PROBLEM TO SOLVE → From the entries that follow, extract each line holding the string "June".

--*--

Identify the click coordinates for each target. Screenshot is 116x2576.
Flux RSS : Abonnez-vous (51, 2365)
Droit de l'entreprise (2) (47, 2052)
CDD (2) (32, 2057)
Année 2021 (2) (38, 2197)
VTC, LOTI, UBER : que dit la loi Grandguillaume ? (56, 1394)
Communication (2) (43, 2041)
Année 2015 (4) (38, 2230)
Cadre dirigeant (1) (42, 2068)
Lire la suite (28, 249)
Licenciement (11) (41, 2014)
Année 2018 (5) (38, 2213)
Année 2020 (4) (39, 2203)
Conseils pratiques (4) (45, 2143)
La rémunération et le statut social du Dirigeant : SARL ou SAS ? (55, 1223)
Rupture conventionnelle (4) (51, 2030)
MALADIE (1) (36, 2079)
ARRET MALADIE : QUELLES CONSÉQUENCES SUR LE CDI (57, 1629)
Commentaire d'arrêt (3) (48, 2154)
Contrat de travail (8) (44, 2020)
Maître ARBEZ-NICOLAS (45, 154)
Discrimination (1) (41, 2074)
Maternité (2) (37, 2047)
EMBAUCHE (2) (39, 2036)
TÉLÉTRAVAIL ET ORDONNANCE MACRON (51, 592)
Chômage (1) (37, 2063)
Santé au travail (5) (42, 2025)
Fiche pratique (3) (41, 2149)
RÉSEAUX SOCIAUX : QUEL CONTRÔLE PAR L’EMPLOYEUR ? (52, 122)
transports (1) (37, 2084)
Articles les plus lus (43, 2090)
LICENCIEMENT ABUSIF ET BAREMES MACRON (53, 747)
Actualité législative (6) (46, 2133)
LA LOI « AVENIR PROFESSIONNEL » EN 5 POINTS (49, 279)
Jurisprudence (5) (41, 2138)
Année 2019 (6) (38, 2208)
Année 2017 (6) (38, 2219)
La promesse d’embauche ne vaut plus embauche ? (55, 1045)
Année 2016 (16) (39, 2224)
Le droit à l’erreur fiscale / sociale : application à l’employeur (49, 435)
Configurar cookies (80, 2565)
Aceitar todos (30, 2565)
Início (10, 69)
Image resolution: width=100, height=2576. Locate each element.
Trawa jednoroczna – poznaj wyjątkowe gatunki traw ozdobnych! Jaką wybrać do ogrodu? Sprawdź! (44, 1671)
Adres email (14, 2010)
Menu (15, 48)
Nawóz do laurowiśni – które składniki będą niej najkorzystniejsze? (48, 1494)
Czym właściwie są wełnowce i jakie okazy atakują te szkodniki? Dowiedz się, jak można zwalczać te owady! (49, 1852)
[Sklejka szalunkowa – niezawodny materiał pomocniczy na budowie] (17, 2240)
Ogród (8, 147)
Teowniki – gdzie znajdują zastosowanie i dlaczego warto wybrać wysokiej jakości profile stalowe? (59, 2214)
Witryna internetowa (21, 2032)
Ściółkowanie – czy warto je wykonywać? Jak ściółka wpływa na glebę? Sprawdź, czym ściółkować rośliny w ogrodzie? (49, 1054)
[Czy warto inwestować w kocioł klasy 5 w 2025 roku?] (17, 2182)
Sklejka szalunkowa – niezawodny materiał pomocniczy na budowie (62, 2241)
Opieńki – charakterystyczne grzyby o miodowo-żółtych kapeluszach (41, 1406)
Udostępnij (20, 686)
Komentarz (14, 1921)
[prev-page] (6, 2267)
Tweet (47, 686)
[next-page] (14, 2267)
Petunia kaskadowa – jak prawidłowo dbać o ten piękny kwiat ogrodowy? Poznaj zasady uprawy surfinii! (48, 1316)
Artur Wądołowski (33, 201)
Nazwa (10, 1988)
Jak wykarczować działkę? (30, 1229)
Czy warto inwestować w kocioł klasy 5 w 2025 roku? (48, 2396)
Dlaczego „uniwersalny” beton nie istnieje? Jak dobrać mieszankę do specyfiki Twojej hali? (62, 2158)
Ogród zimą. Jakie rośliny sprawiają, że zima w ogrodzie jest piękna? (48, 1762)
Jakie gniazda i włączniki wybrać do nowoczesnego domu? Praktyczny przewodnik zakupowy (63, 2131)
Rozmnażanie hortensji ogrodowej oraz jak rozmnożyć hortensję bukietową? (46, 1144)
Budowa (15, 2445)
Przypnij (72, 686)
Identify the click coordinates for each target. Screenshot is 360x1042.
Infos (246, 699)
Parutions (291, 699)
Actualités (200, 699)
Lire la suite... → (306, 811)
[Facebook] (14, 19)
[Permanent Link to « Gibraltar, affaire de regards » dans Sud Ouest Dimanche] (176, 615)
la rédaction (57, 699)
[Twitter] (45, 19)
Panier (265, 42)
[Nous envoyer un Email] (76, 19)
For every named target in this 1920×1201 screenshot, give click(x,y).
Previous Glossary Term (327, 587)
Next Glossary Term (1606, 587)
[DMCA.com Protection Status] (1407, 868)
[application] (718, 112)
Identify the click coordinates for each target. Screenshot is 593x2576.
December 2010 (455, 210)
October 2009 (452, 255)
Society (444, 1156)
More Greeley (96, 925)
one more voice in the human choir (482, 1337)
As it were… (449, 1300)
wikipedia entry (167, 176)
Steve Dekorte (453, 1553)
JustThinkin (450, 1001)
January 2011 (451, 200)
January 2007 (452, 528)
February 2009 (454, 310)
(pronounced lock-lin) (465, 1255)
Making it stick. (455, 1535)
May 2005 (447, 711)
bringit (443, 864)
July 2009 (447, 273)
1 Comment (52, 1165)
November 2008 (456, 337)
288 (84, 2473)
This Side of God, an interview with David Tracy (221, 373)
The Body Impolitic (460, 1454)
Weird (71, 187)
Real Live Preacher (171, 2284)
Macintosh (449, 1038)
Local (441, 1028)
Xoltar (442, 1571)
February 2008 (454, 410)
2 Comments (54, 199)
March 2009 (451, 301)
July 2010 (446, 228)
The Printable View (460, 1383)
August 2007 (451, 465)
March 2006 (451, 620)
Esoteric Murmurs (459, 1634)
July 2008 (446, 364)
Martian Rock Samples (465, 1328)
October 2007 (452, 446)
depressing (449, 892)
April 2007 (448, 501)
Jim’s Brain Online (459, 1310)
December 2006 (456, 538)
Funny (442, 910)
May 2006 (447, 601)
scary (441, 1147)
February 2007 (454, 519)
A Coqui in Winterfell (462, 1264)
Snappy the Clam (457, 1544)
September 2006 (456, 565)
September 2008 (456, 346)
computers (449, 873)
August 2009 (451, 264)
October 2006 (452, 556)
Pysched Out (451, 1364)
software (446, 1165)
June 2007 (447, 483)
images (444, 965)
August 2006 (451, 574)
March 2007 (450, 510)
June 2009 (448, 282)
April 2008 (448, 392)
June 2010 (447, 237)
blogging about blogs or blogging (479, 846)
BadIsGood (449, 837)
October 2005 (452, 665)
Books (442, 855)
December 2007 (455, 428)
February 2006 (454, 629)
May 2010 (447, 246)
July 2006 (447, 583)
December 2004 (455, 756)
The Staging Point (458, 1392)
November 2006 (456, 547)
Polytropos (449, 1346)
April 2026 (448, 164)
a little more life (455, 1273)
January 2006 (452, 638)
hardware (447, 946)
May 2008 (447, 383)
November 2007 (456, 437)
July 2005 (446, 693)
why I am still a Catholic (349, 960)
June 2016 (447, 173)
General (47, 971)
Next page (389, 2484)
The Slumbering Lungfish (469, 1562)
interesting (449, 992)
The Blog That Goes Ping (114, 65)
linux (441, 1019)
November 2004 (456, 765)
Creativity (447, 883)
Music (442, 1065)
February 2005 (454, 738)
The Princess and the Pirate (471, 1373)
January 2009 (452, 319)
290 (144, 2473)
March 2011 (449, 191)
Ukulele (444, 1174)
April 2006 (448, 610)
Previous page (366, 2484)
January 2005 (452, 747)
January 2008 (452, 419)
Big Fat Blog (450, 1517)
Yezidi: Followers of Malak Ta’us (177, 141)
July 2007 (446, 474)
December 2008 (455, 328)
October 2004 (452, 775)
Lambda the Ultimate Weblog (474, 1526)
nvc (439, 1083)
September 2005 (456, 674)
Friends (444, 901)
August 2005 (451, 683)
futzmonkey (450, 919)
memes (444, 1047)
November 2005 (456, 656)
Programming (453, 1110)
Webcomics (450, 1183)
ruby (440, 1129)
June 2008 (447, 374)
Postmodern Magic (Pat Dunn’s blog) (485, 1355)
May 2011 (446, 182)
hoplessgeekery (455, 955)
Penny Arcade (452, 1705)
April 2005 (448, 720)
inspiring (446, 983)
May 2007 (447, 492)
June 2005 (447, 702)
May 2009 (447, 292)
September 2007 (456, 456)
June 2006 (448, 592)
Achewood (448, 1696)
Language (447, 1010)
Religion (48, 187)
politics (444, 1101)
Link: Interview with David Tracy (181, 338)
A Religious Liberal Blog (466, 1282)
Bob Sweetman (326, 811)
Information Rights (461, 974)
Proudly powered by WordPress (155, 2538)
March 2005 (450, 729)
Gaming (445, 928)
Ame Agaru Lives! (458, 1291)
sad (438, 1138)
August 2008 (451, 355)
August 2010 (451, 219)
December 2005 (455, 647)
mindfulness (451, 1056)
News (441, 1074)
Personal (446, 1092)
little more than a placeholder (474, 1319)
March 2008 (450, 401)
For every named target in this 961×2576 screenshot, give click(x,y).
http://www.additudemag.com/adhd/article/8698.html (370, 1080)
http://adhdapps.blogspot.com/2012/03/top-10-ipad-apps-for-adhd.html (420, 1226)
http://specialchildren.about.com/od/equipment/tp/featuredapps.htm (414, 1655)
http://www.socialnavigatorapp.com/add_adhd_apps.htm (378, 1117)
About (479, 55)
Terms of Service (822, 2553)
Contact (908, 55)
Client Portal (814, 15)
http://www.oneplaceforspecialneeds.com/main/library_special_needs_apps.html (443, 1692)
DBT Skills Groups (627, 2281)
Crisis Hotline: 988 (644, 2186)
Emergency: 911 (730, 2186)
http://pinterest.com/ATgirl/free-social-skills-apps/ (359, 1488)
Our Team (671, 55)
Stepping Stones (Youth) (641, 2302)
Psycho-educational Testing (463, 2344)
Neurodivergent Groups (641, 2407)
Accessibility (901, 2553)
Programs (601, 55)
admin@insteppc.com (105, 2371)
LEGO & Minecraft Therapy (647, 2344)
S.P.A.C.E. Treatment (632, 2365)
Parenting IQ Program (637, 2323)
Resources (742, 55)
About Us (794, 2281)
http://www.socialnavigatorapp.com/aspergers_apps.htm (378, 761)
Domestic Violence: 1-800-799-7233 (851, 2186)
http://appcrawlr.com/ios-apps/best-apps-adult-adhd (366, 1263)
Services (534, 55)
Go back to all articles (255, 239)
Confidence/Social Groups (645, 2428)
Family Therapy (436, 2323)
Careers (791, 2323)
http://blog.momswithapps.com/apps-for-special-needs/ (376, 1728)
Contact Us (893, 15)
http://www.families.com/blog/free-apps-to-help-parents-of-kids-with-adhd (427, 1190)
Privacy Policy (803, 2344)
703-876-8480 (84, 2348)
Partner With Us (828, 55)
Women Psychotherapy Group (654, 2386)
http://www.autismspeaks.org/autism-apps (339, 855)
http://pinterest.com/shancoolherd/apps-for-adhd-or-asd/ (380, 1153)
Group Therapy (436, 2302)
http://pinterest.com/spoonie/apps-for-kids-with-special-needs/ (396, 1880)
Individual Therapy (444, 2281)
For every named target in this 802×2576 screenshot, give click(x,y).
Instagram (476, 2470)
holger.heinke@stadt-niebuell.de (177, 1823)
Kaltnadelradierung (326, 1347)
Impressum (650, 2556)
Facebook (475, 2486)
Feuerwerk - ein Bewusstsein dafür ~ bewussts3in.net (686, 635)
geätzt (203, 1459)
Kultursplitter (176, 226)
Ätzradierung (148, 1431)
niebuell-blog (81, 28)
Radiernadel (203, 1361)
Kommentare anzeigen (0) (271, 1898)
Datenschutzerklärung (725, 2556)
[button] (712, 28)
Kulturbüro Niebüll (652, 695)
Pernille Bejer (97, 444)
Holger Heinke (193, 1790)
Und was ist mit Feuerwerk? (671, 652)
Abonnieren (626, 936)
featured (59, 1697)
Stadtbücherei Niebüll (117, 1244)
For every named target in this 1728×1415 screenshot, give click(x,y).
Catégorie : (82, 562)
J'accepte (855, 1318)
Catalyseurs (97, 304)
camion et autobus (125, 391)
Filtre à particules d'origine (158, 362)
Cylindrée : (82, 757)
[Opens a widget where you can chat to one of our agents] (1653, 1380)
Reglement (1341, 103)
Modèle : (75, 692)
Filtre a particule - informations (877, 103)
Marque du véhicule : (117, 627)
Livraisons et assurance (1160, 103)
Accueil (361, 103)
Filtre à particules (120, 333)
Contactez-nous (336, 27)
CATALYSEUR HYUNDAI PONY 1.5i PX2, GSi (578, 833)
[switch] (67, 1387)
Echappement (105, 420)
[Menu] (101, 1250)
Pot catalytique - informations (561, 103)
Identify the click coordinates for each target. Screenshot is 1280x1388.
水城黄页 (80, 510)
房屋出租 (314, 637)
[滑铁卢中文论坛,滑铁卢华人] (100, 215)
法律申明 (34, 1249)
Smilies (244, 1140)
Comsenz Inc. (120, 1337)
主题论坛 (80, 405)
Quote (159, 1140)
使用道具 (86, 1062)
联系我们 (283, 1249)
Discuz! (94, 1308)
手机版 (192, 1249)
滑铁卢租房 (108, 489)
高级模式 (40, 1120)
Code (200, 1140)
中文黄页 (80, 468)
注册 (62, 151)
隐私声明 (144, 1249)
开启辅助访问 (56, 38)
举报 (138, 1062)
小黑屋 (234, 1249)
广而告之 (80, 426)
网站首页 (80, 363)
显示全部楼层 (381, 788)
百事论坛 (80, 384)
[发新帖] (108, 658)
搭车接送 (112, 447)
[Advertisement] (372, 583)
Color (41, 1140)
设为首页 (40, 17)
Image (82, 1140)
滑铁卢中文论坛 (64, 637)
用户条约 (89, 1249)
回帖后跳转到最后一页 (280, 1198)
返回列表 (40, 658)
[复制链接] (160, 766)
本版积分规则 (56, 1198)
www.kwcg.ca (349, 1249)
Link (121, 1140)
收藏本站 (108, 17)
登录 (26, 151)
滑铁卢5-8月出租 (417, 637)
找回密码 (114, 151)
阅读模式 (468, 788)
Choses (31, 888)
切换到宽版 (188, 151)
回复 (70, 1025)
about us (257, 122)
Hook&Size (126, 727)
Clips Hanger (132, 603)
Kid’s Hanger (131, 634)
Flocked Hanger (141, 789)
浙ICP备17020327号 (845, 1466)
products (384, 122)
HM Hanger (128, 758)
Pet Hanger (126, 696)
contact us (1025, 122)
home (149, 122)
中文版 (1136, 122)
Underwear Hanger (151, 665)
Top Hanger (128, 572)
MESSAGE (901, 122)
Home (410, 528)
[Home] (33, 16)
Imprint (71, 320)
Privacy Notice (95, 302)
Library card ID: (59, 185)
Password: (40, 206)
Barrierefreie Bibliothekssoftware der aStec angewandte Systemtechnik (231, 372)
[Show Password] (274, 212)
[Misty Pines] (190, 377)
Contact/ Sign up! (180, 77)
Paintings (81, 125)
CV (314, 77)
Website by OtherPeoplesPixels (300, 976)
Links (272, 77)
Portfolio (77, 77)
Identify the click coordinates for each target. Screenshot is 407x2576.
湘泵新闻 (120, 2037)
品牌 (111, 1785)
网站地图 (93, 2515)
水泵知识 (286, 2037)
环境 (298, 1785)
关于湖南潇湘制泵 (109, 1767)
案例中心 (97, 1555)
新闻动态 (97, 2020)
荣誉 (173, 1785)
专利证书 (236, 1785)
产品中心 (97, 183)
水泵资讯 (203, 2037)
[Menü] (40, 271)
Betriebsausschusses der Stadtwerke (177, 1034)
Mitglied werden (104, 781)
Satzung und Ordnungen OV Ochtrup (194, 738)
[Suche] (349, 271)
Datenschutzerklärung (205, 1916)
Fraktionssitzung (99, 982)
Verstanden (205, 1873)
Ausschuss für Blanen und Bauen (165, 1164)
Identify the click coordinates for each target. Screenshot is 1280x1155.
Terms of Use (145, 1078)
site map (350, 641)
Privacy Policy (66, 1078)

--*--

OUTPUT OF THE TASK →
June 2007 (447, 483)
June 2009 (448, 282)
June 2010 (447, 237)
June 2016 (447, 173)
June 2008 (447, 374)
June 2005 (447, 702)
June 2006 (448, 592)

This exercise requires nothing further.